In case your Facebook feed wasn’t littered with this news… yes it’s true. As of December 15, the pioneering messaging service will be no more.
Despite my snarky headline, the truth is a lot of folks are disproportionately upset about this, as if a portion of their childhoods is somehow being wiped from existence. The simple fact is that AIM is going away because no one really uses it anymore. Sure, you may actually still have a screen name, but do you use it like you did 20 years ago? Most likely you use Facebook Messenger, Snapchat, or WhatsApp if you’re trying to contact your friends, or you simply send a text message.
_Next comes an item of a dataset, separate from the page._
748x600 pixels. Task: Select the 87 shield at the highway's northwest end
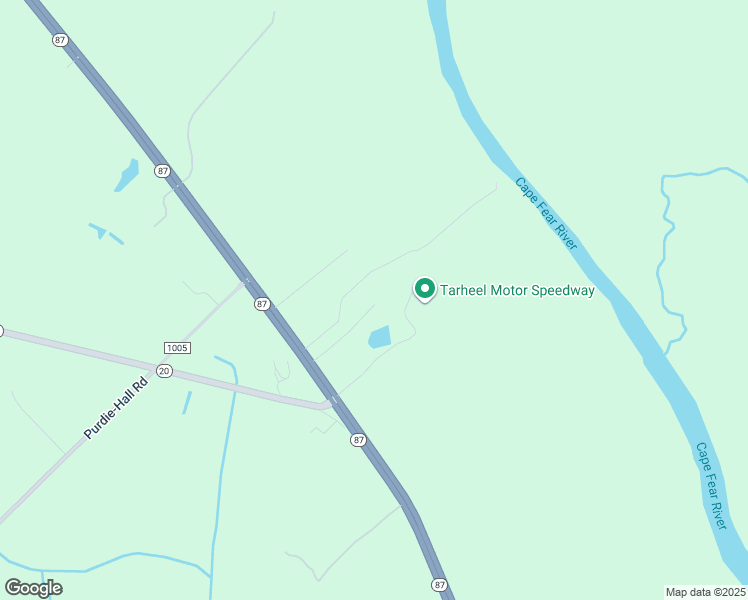click(x=60, y=40)
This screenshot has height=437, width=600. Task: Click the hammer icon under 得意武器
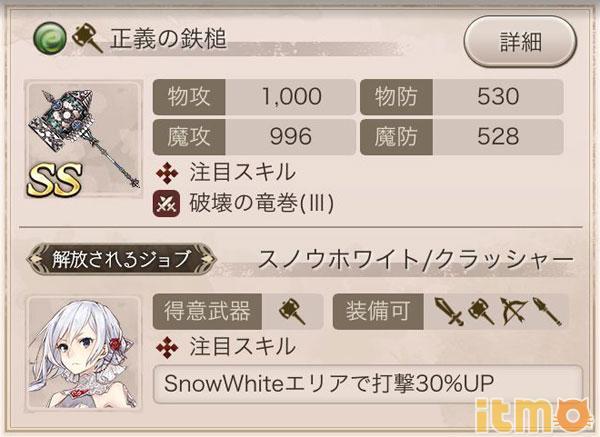tap(292, 312)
None of these options were available in the 1990s, and so you had to go to a computer, dial into AOL, wait about 5 minutes, and then you could move ahead with the business of getting about one sentence of information from someone. Oh how times have changed.
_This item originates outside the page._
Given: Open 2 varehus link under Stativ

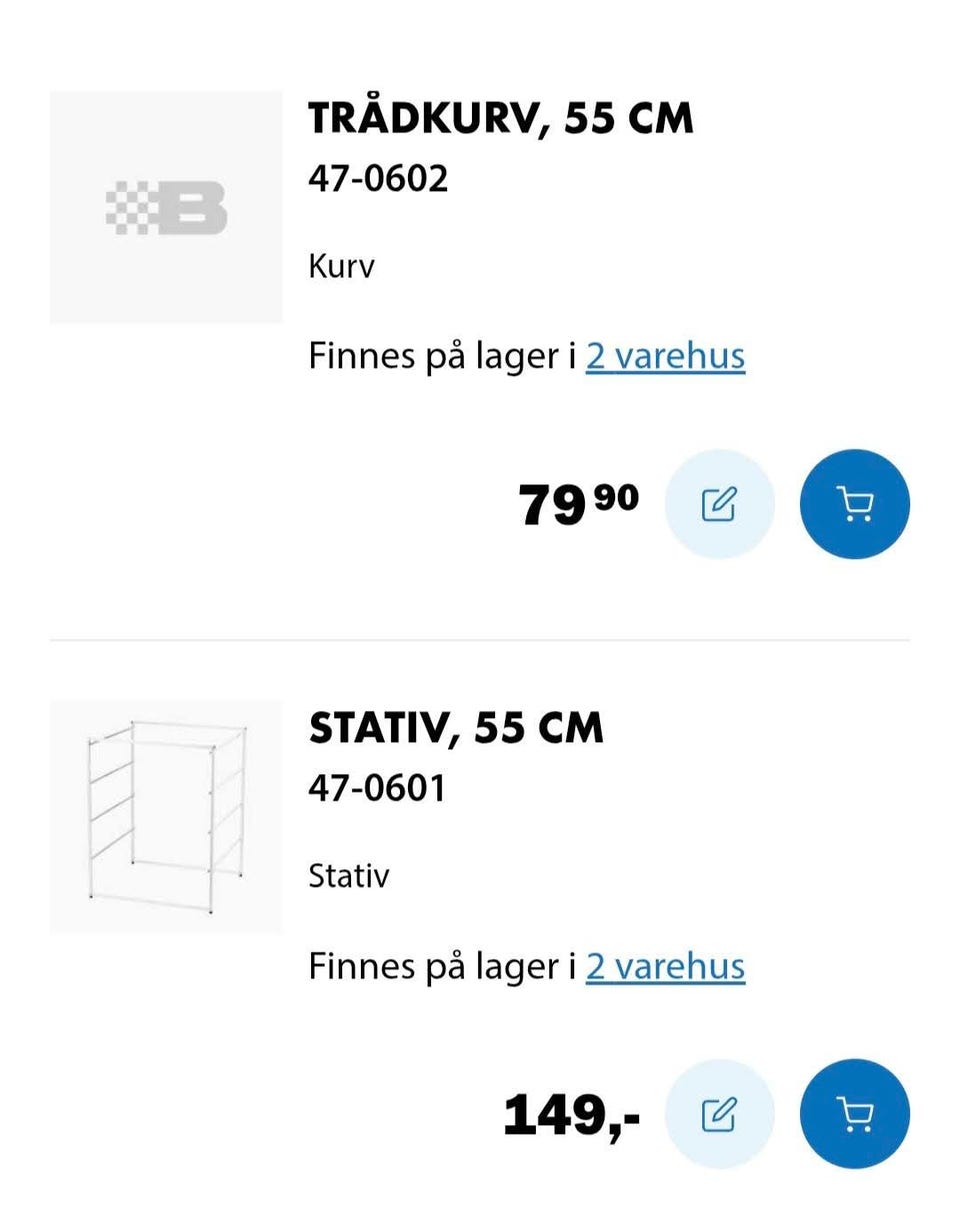Looking at the screenshot, I should point(665,966).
I’ll give AIM its due because for many millions of people, it was their first experience with internet messaging. Hardcore geeks disparaged it because they’d been using IRC and other forms of hardcore text-based communication for a decade, and because it came from AOL, often considered to be “the internet with training wheels.” But, for millennials who were in their teens back then, it was a new, wickedly cool way to communicate that parents simply didn’t understand. It was customizable and everyone in your class was on it. AIM paved the way for MySpace, Facebook, Twitter, Instagram, SnapChat, and whatever kids use today that I’m too old to even know about. It was the first big internet hit for young people.
I won’t miss AIM because I really didn’t participate in it back then. But its end as a service brings to a close the last vestiges of the “old” AOL, once known as America Online. Despite the service’s total lack of hipness, it was once the dominant online company in the world, and the way that most people accessed the internet in the 1990s. Their ubiquitous free floppy disks were a staple of late-20th-century culture, and when they changed something about their service, the whole world changed with it.
Of course nothing lasts forever especially on the internet and we all know that after buying Time Warner and Turner, the company began a long downturn, crushed at the hands of phone companies who offered faster internet at a lower price. AOL dwindled, was spun off, and was bought by Verizon, who renamed the service Aol (the lower case signifying exactly how far they’d fallen, I’d say) and turned it into a web portal of minor note. AOL’s days are over, and the last tiny bit of their gleaming past was Instant Messenger, which will depart this world by the end of 2017.
Does this mean all those floppy disks we threw out in such significant numbers will become collector’s items? Stranger things have happened, my friends.